After a long winter – actually, after several years of winters – the Palestinians today have taken an important step towards national liberation, self-determination, and the overthrow of the yoke of Israeli sovereignty. The twin announcements of a Hamas-Fateh reconciliation (albeit fragile) and an interim national unity government in anticipation of elections (albeit under occupation and siege) breathe fresh air into the lungs of Palestinians and of those Israeli Jews who desire to be free of their bondage as overlords. Indeed, all for whom the Palestinian cause is dear – that is, all decent, freedom-loving people – can only rejoice at these signs of Palestinian unity and purpose.
That does not mean that there are no potential problems with the reconciliation. Neither Hamas nor Fateh has shown itself to be responsive to the rights of Palestinian and the independence of Palestinian civil society. I, for one, would like to see a third force emerge that would be composed of both factions but would also pledge allegiance – and not just lip service -- to the democracy movement sweeping the Middle East. Civil society folks on the ground will have to see whether the new government cares about itself and its ideological agenda, or about empowering the Palestinian people.
But with this caveat, I am cautiously optimistic that the unification of the Palestinian people – not only within Occupied Palestine but throughout the Palestinian diaspora -- will pay dividends in the short and long term.
In the short term, I hope it will end the dependency of the Palestinian Authority on the Americans, especially in terms of the security cooperation that pits Palestinian against Palestinian in the service of Israel. Already we are hearing that the United States may cut its funding to the PA because of the presence of Hamas. If that eventuality occurs (and it is difficult to think that the US can be so stupid, but one can only hope), the US will lose a lot of its influence with the Palestinians, and will become pretty much irrelevant within Israel/Palestine – to which one can only add, in shallah. This may split the Americans from the Quarter, who will feel emboldened to try its own diplomacy. And, of course, with Prime Minister Netanyahu saying that he will not negotiate with the new government (as if it was willing to negotiate seriously with any Palestinian government!) it is back to the 80s before the Oslo trap was sprung.

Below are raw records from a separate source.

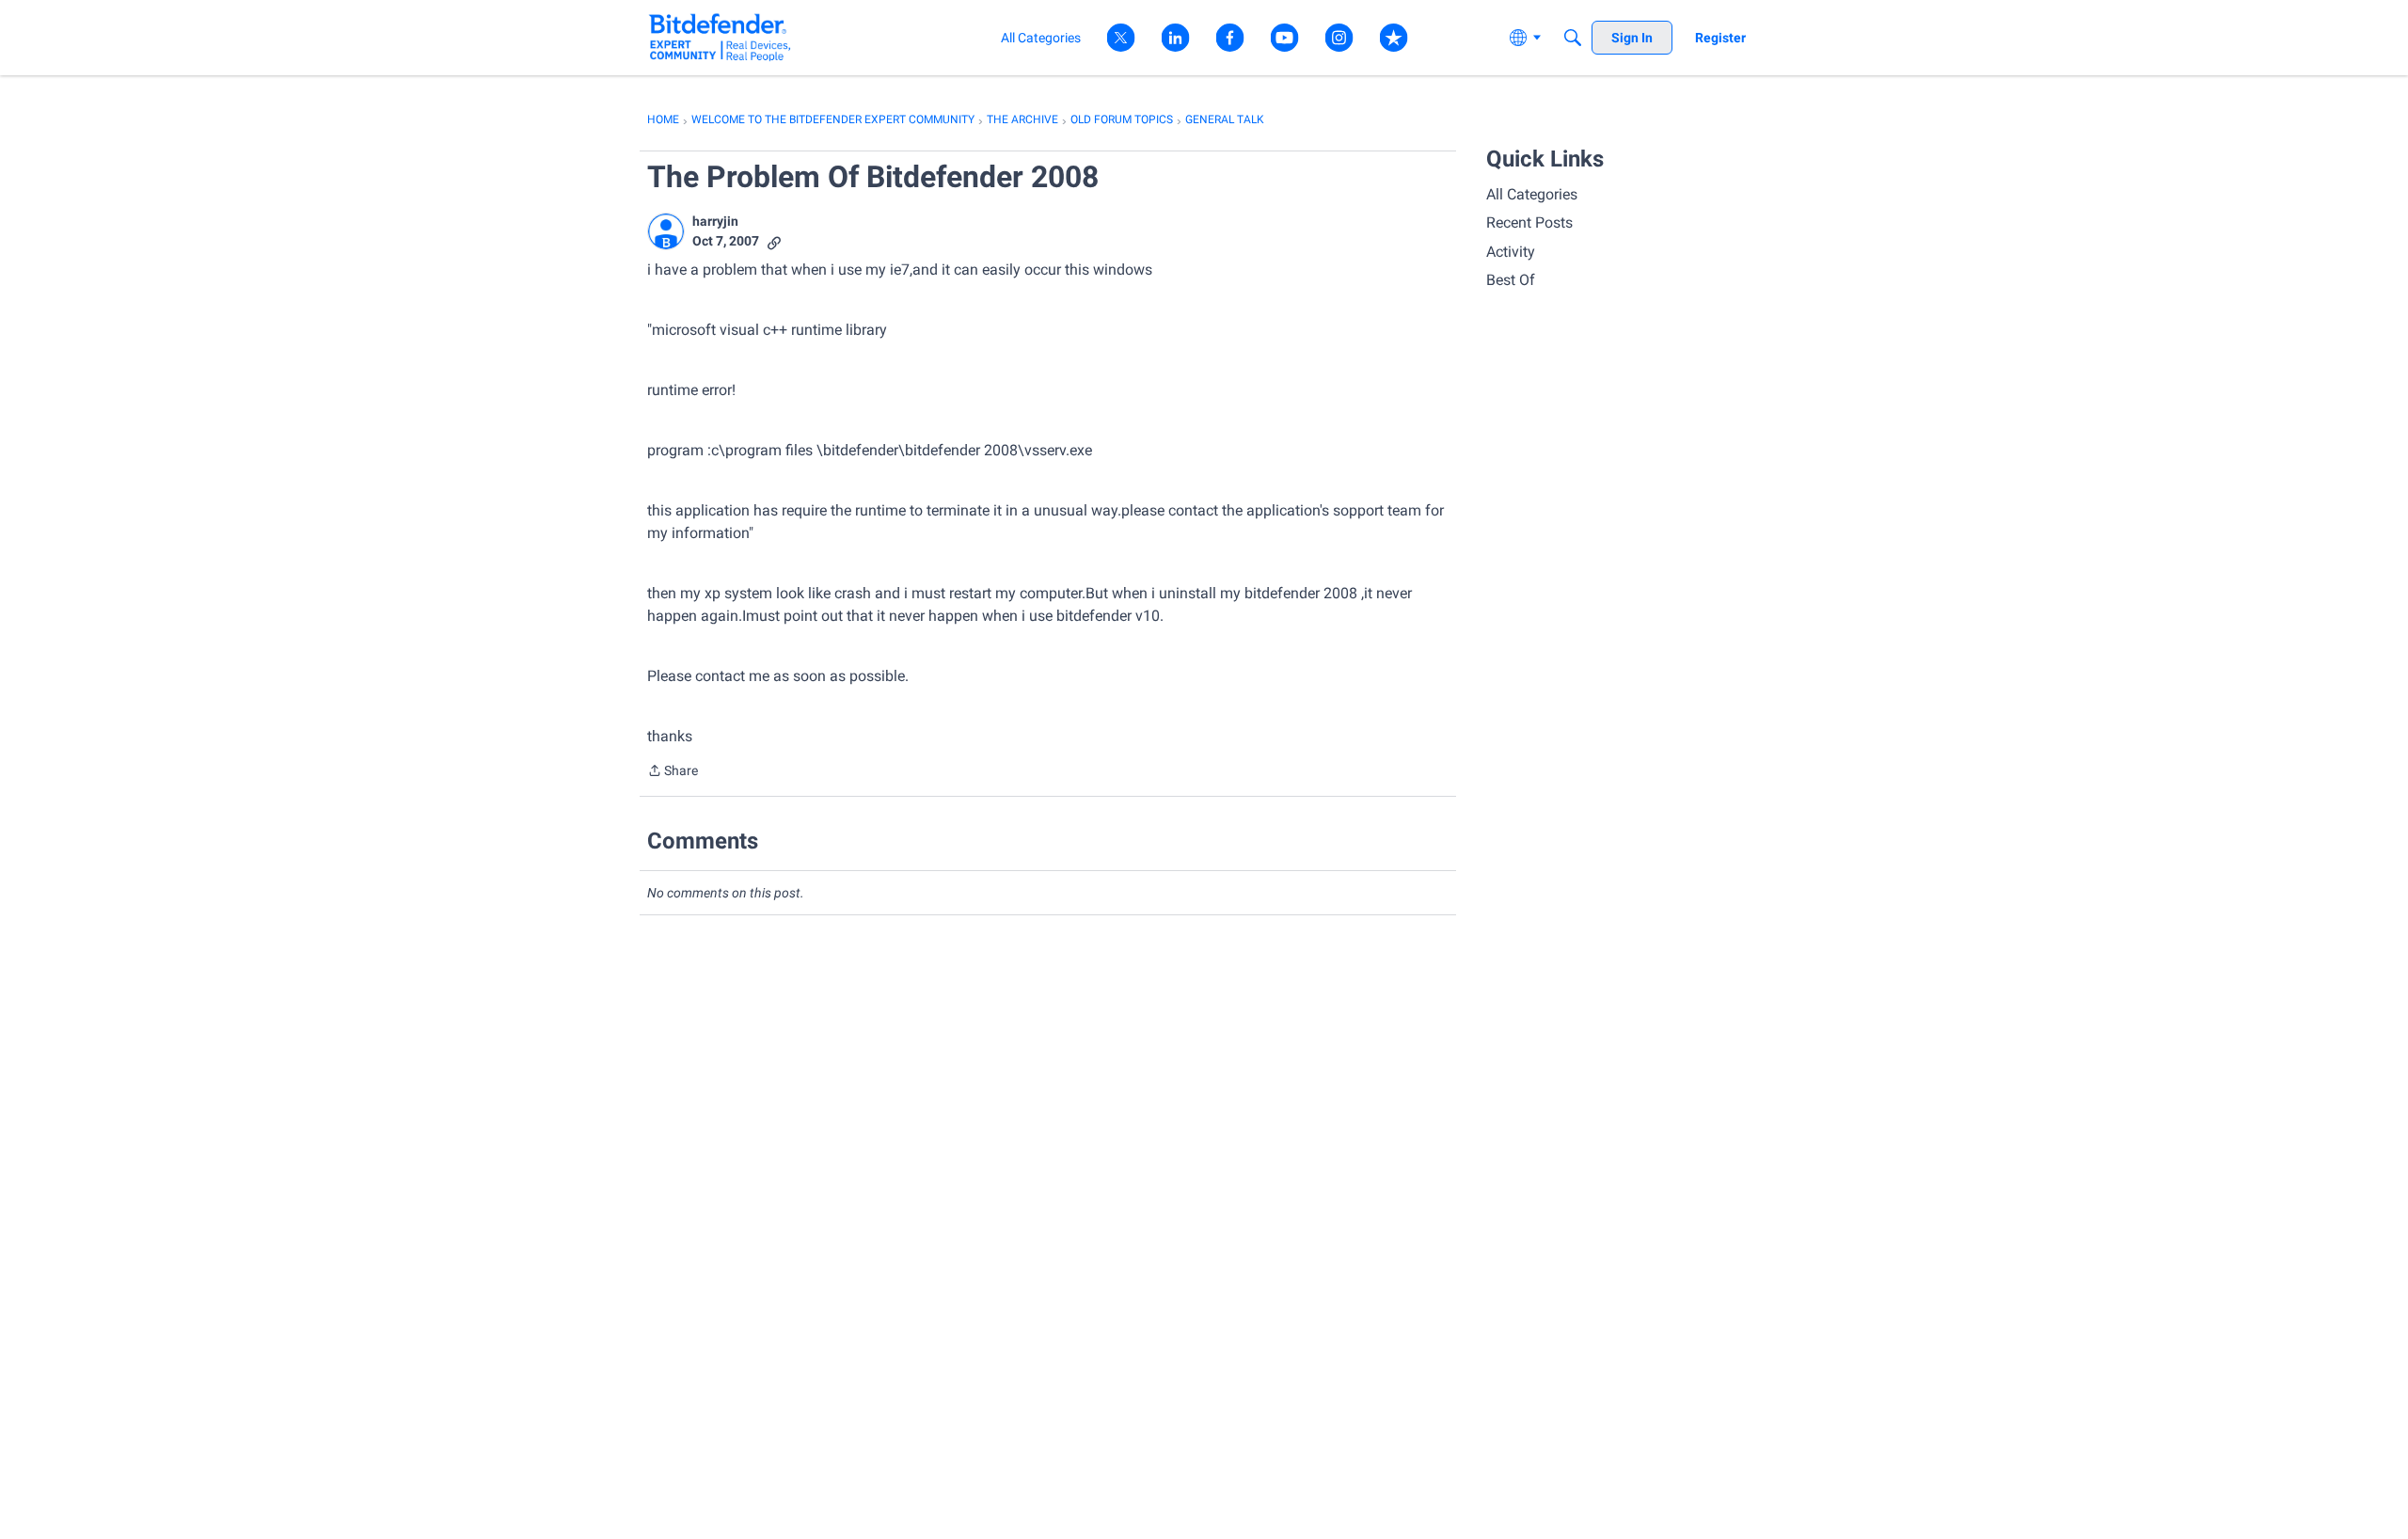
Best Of (1510, 280)
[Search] (1573, 38)
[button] (666, 231)
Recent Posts (1529, 222)
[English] (720, 37)
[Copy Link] (774, 241)
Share (672, 772)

In the long term, only a united Palestinian people can hope to stand up for its rights against a superpower like Israel and the support it gets from the United States.
With the Palestinians now (gingerly) united, steps like declaring independence will be even more representative of the will of the people. US influence in Israel-Palestine will wane, the Israelis will be further isolated, and the Oslo process will be jettisoned, once and for all.
And there is hope that some Israelis will embrace this double liberation – the first, of the Palestinians from the Israelis, and the second, of the Israelis from themselves, and from their neurotic addiction to land, tribe, and power.